* [Directions for this task] In the voter ID article, how many checks a month did the Tacoma shelter set aside to help people pay for IDs?

* [Provided passage]
‘Not Everyone’s Life Is Just Like Yours’: Trying To Get A Voter ID

Thursday, September 20th, 2012

(By Joanne Boyer, cross-posted at Wisdom Voices)

One of the constant replies I receive when talking to people about the so-called Voter ID laws now running rampant in our country is, “I just don’t believe people can’t get ID.”  My instant response usually goes, “No, it is not as easy as you think and not all people’s lives are just like yours.”

So often today we get caught in our insular bubbles that keep us from interacting with people whose lives are different from ours.  I mean real interaction as in “walk a mile in my shoes.”

So I decided to check in with my youngest daughter, who spent her first year after college graduation with the Jesuit Volunteer Corps-Northwest working in a day drop-in shelter for people experiencing homelessness in Tacoma, Washington.  Here’s her account of just how hard it is for people to get ID.


In Tacoma, we budgeted for ten checks per month to help people pay to get IDs on a first come, first serve basis. On the first day of every month, people would be lined up outside waiting for us to open the doors, and then once inside lined up waiting at our office window, where usually the first ten people in line were there to get an ID check. We would almost never have any checks left on the second day of the month. We also (when the budget permitted)gave out a bus ticket with each check, so that people would have a way to get to the appropriate office where they needed to go for their ID. People would often call us in the middle of the month after hearing that we helped people get IDs, and we would explain that we give out ten checks per month, and if you wanted a chance at getting one you needed to be here at exactly the time we open on the first day of the month.

* [Record excerpts]
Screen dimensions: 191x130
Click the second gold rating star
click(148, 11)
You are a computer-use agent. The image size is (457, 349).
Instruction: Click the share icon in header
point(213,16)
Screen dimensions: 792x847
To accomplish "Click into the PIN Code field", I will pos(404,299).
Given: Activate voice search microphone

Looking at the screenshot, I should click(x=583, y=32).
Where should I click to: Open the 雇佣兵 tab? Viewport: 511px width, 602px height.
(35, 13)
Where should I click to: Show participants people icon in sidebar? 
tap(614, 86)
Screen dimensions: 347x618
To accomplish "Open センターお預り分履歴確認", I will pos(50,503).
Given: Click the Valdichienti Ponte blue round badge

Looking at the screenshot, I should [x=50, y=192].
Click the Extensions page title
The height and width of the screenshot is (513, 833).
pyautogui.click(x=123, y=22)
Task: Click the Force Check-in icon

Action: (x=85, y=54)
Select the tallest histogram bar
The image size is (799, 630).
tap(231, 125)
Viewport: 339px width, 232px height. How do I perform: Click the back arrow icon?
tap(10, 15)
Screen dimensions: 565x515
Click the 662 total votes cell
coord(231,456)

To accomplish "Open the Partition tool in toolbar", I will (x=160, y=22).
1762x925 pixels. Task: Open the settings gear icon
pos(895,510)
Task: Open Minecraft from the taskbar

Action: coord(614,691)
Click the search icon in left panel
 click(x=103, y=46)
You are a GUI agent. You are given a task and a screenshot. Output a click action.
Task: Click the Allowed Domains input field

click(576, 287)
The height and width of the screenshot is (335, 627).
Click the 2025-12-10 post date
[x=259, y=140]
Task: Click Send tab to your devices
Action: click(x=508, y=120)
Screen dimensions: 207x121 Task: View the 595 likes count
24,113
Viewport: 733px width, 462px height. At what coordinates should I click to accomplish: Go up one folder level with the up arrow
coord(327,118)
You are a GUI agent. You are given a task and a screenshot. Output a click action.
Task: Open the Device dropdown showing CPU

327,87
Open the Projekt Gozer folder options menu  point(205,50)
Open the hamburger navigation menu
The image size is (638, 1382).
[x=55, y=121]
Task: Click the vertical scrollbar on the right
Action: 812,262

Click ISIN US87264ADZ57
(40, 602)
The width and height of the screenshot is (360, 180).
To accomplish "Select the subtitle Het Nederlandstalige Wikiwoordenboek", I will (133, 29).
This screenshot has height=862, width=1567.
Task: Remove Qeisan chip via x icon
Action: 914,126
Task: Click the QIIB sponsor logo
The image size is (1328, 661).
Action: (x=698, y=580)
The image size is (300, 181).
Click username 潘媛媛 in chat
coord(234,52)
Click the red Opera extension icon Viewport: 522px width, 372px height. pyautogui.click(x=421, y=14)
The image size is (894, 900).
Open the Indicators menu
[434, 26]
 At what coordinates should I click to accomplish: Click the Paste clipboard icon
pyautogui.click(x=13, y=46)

* [Full answer] Ten checks per month.